(DATA SUPPLIED)
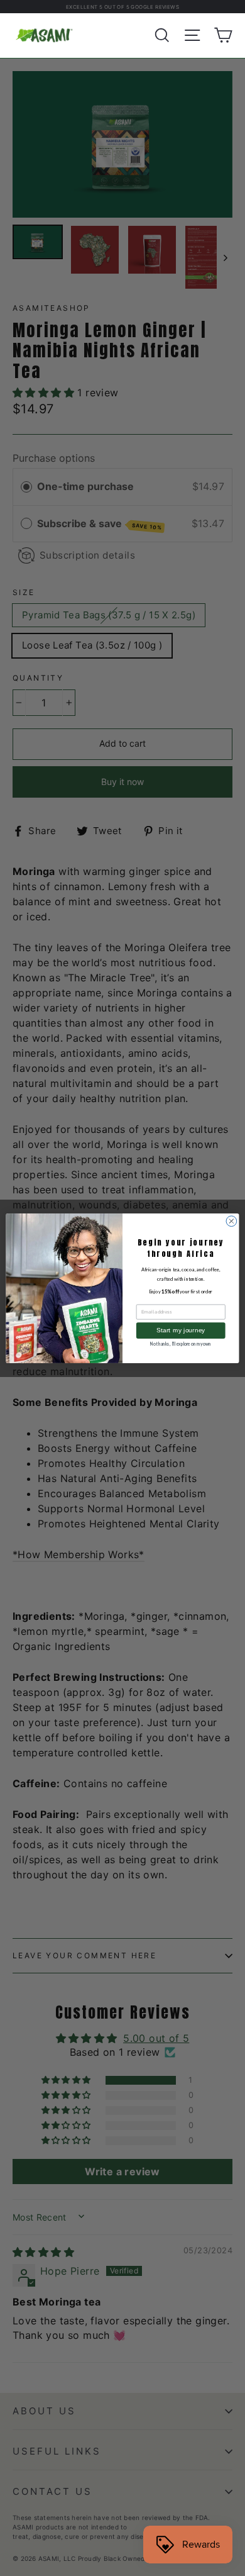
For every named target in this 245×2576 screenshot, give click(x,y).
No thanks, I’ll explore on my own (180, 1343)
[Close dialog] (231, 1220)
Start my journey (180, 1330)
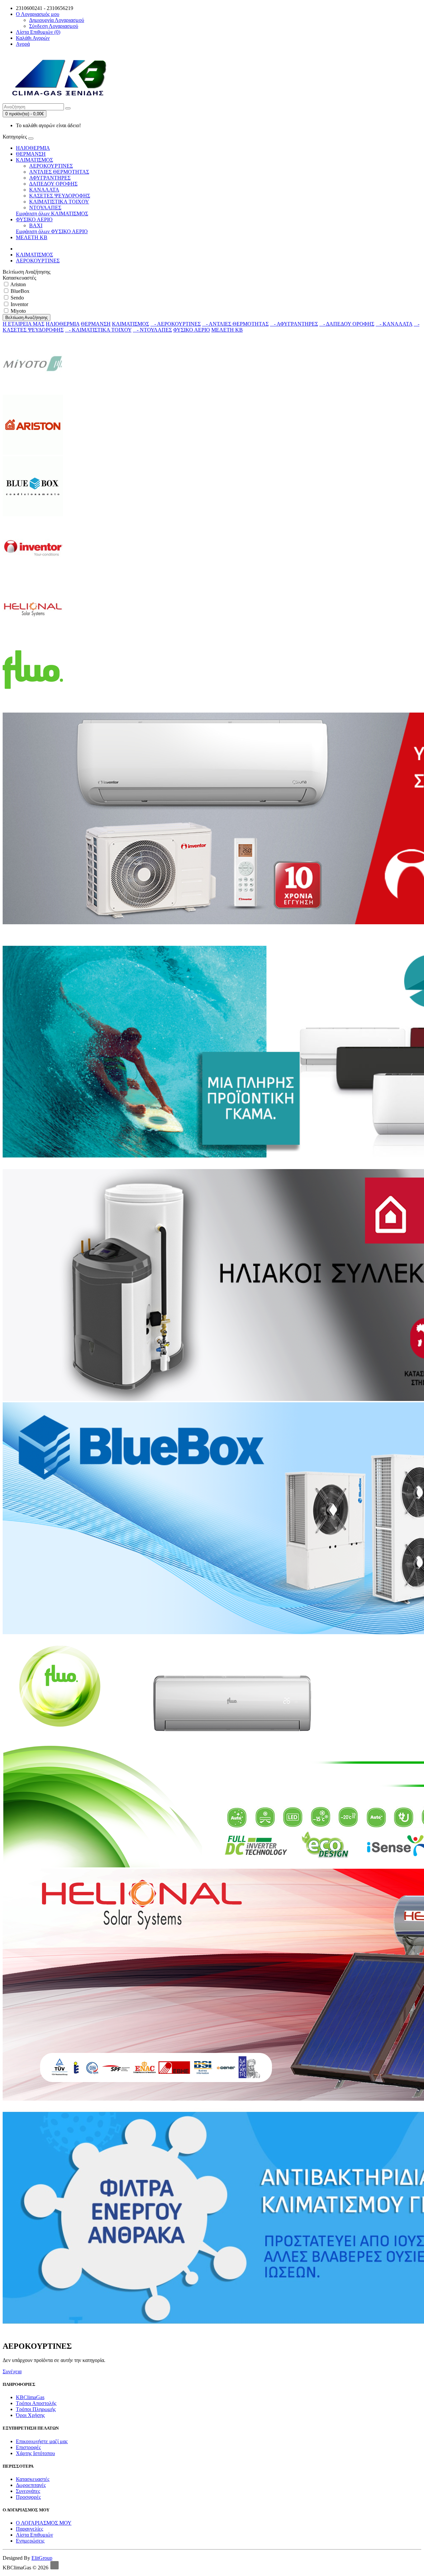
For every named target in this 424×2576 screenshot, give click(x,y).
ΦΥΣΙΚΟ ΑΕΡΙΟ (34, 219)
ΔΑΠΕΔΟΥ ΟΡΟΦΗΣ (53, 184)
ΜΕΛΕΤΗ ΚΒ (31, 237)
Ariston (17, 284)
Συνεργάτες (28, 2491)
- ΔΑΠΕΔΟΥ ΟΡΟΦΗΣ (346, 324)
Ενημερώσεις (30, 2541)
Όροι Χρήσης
(End DATA SUPPLIED)
● TASK INSTRUCTIONS
An exact copy of the entries, without any pictures, is what the answer should be.

● SOLUTION FOR THIS EXERCISE
For every named target in this 245×2576 screenshot, give click(x,y).
No thanks, I’ll explore on my own (180, 1343)
[Close dialog] (231, 1220)
Start my journey (180, 1330)
For every named target in this 424×2576 screenshot, give click(x,y).
ΦΥΣΙΚΟ ΑΕΡΙΟ (34, 219)
ΔΑΠΕΔΟΥ ΟΡΟΦΗΣ (53, 184)
ΜΕΛΕΤΗ ΚΒ (31, 237)
Ariston (17, 284)
Συνεργάτες (28, 2491)
- ΔΑΠΕΔΟΥ ΟΡΟΦΗΣ (346, 324)
Ενημερώσεις (30, 2541)
Όροι Χρήσης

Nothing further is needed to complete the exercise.